John saw the face of Jesus revealed in His glory. “The hairs of His head were white, like white wool, like snow. His eyes were like a flame of fire, His feet were like burnished bronze, refined in a furnace, and His voice was like the roar of many waters” (Revelation 1:14-15). When John saw Him, he fell at His feet as though dead. But He laid His right hand on John, raised him up, and gave him such wonderful promises and assurances of his deliverance and the wrath of God to be visited upon the wicked, that the fearful face of Christ’s majestic glory, gave way to the gentle appearance of a lamb, and the kindly face of the bridegroom who has rescued His bride from every danger and taken her into His eternal keeping.
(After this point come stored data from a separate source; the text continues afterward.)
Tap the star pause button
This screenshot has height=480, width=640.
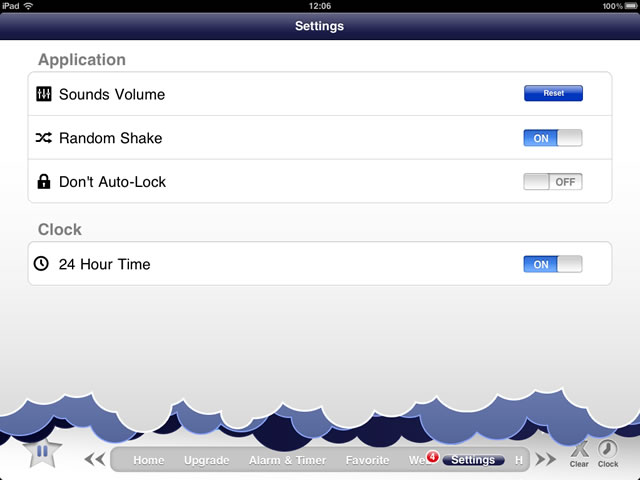coord(42,452)
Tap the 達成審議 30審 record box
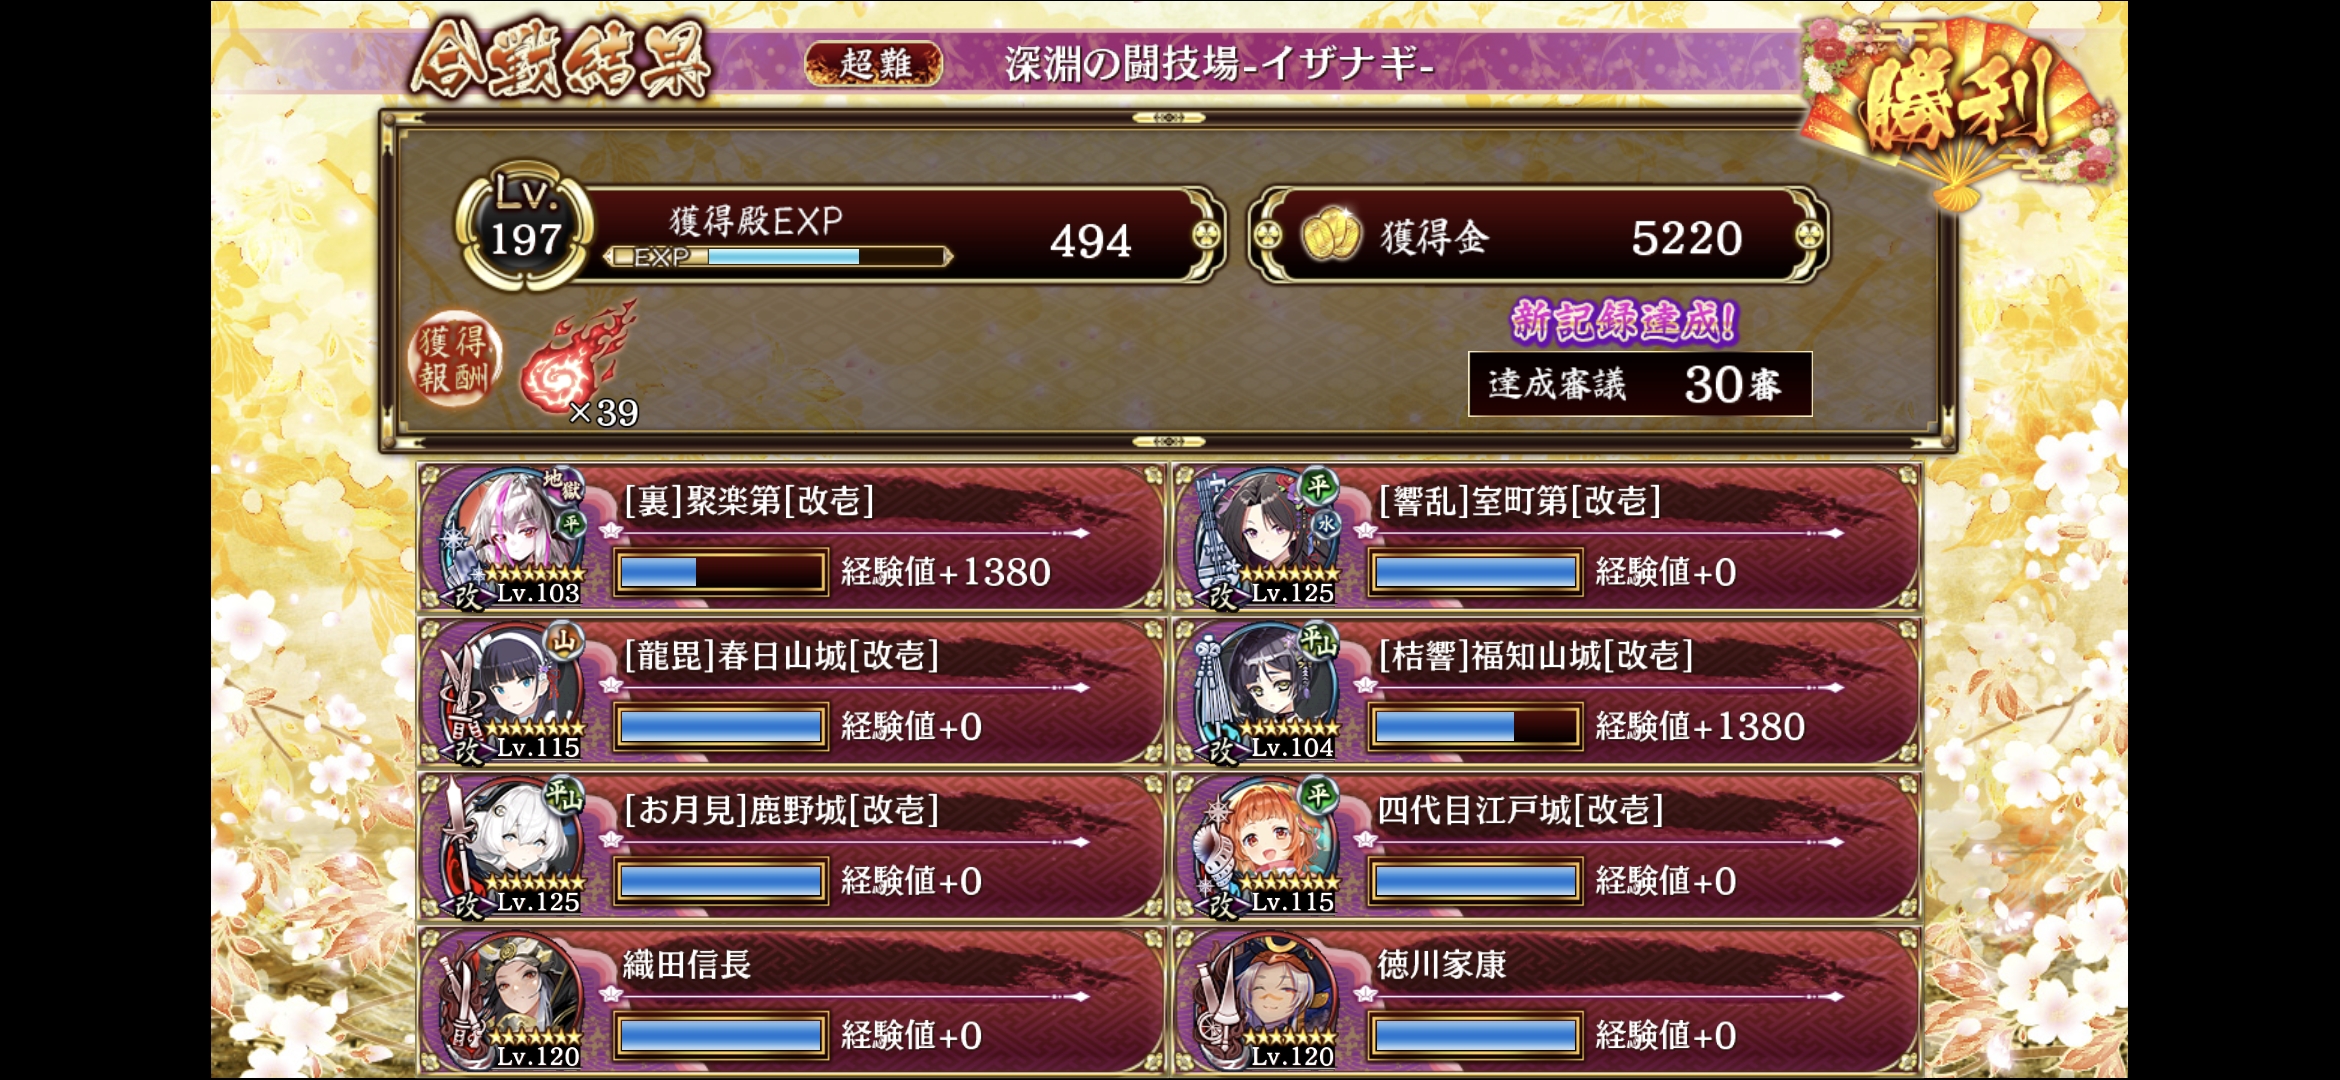This screenshot has width=2340, height=1080. (1640, 384)
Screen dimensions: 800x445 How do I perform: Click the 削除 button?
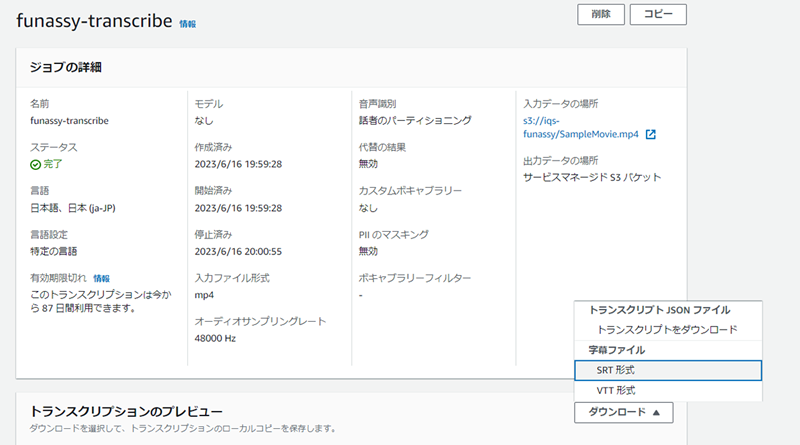(601, 14)
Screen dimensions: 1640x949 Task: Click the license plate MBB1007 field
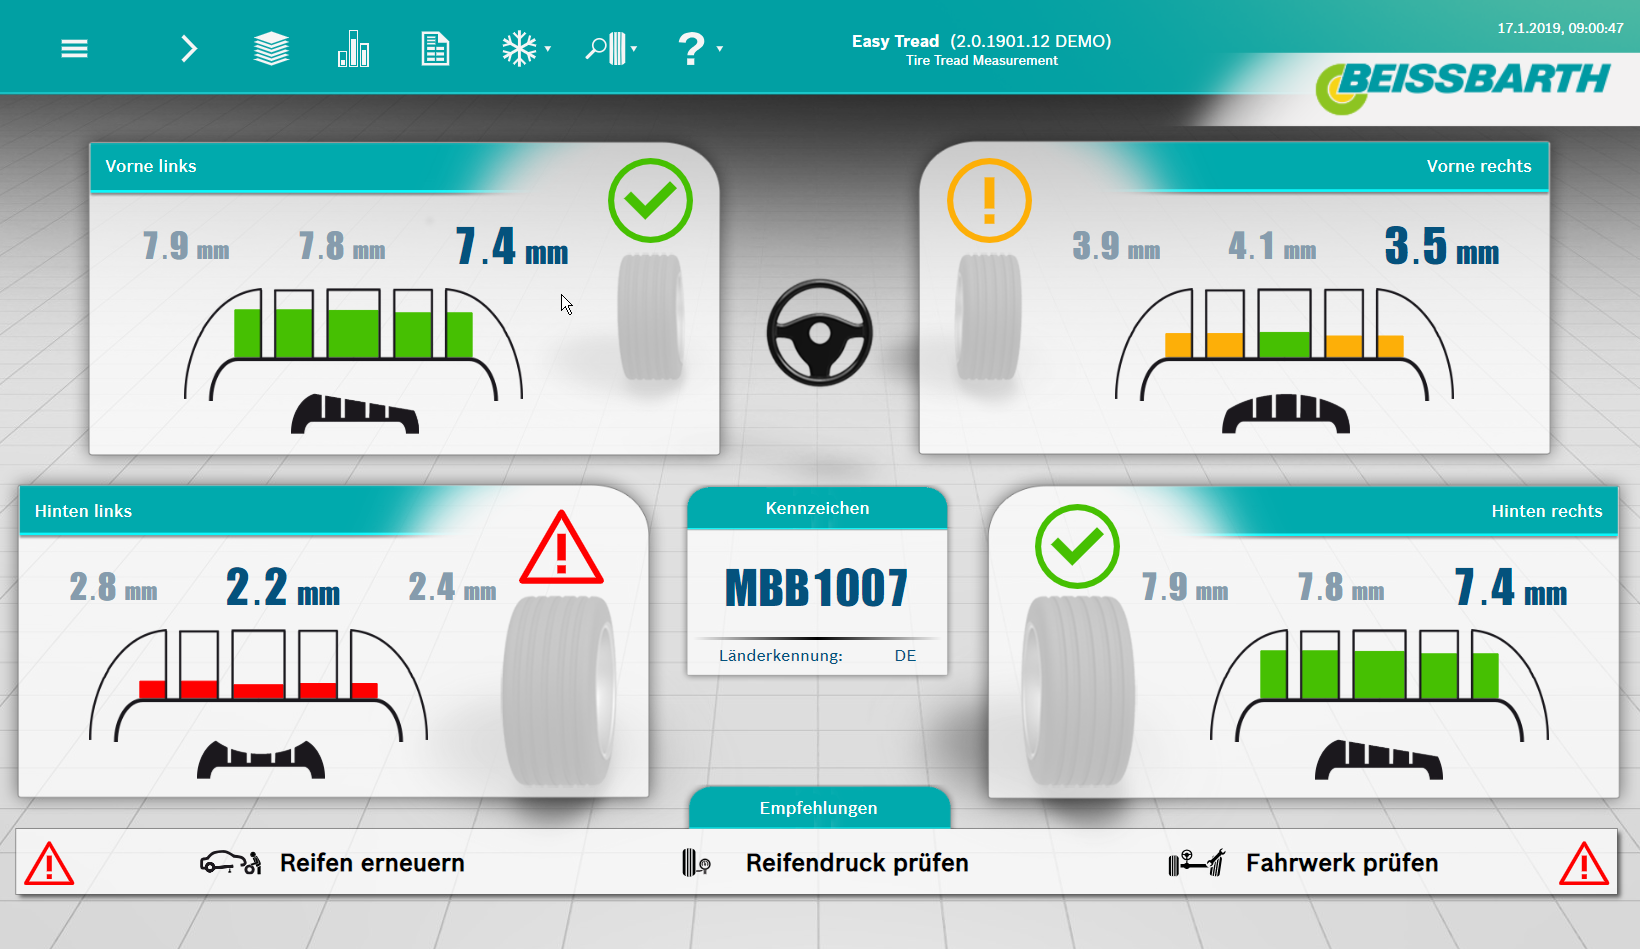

We fear. And we try to run away, even when it is pointless. We forget that we have a Saviour who has suffered all things, and risen victorious over all. “He is in His holy temple; His throne is in heaven.” His eyes see us all and at all times. He tests us to see if we will flee from the things we fear, or if we will stand firm with faith in His victory over the wicked. Time and again we give into fear and our faith falters. But His face is full of forgiving love and mercy. It is the face of Jesus, a baby wrapped in swaddling cloths, a crucified man wrapped in a burial shroud, a resurrected Lord, a victorious lamb, a loving bridegroom.


He has promised that “the upright shall behold His face” (Psalm 11:7). We behold the face of Jesus when we remember that He has a face for us. He came into this world to save us from all that we fear. He died and rose again to deliver us from our wicked sins of wanting to run away rather than trust in His mercy and grace. He is in His holy temple for you, to bring to you in your fearful flight, His own body and blood which have defeated all wickedness and impart to you forgiveness and victory.


John didn’t have to run away because he knew the Lord was coming. “Behold, He is coming with the clouds, and every eye will see Him, even those who pierced Him, and all tribes of the earth will wail on account of Him” (Revelation 1:7). But those who look to Him for grace and mercy will indeed see only that in His face. “Beloved, we are God’s children now, and what we will be has not yet appeared; but we know that when He appears we shall be like Him, because we shall see Him as He is. And everyone who thus hopes in Him purifies himself as He is pure” (1 John 3:2-3). Do not flee. You will see the face of Jesus.



The peace of God, which passes all understanding, keep your hearts and minds in Christ Jesus.